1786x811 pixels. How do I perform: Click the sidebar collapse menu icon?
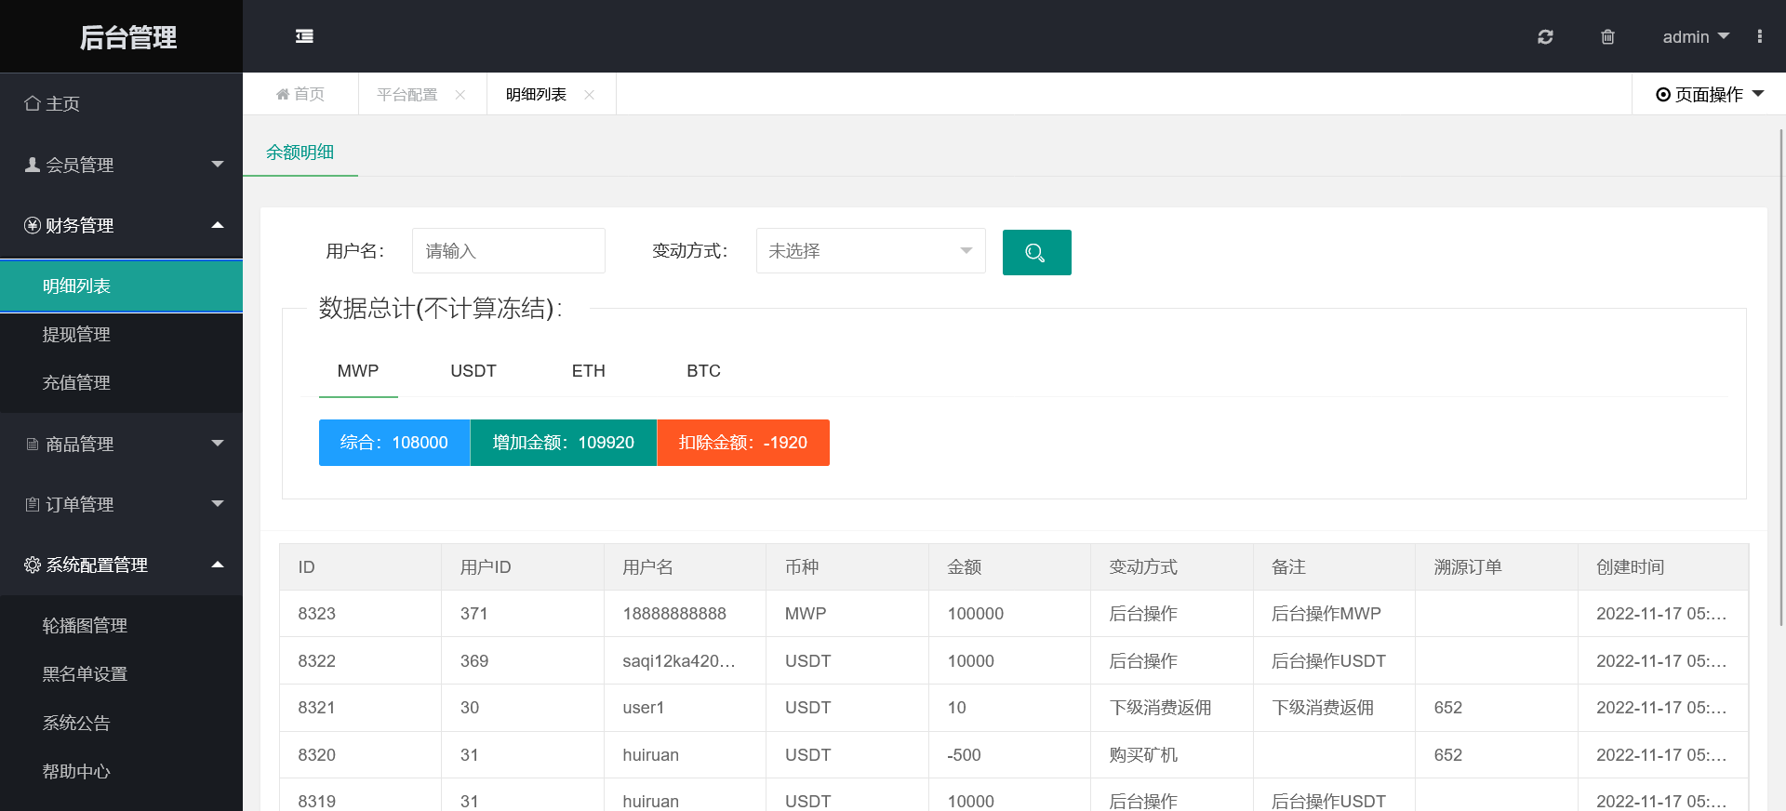304,36
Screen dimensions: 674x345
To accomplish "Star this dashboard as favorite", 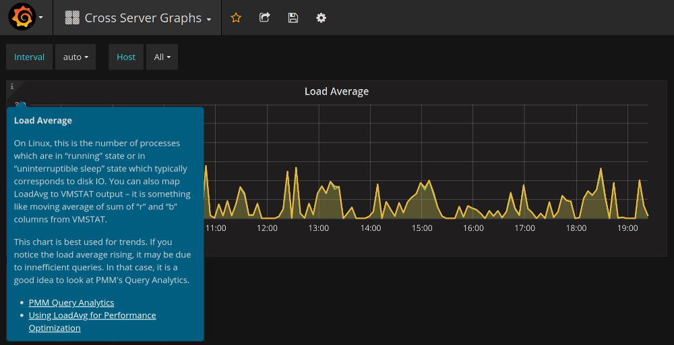I will [236, 18].
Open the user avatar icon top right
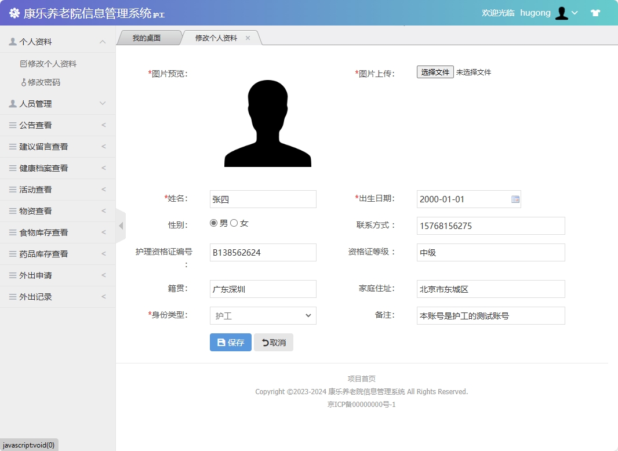This screenshot has width=618, height=451. coord(561,13)
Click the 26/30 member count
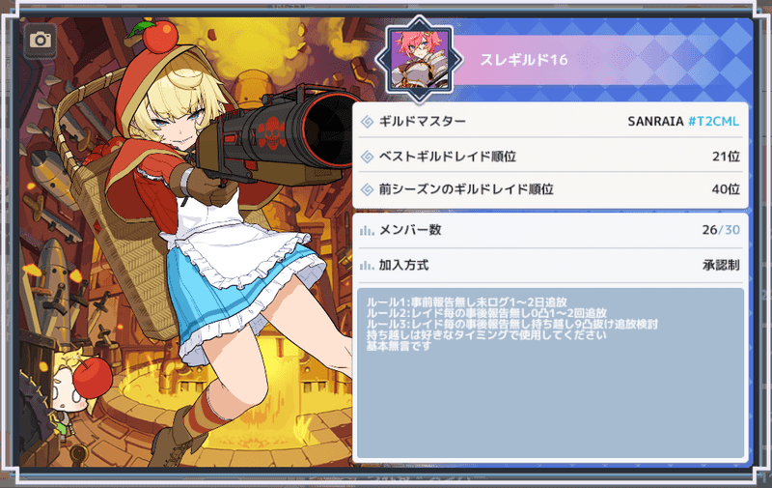 pyautogui.click(x=721, y=230)
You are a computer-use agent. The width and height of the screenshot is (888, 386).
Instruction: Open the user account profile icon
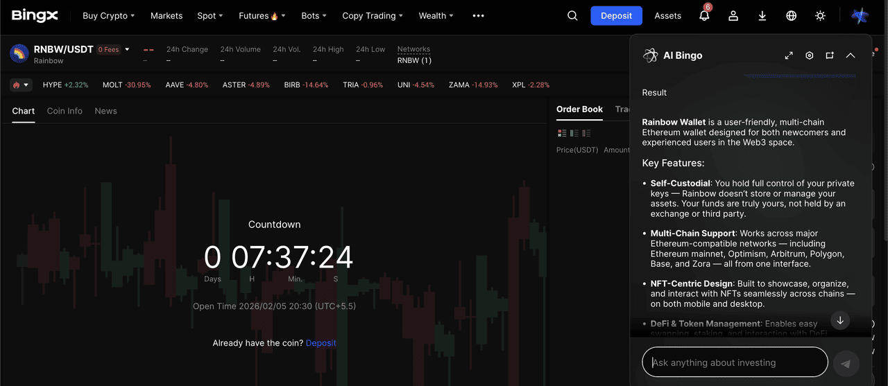pos(733,16)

■ **Work request**
Write out, exactly as they appear, the lines from the one containing "Instruction: Open the" through the end of the material above, excluding pictures.

■ **Task result**
Instruction: Open the user account profile icon
pos(733,16)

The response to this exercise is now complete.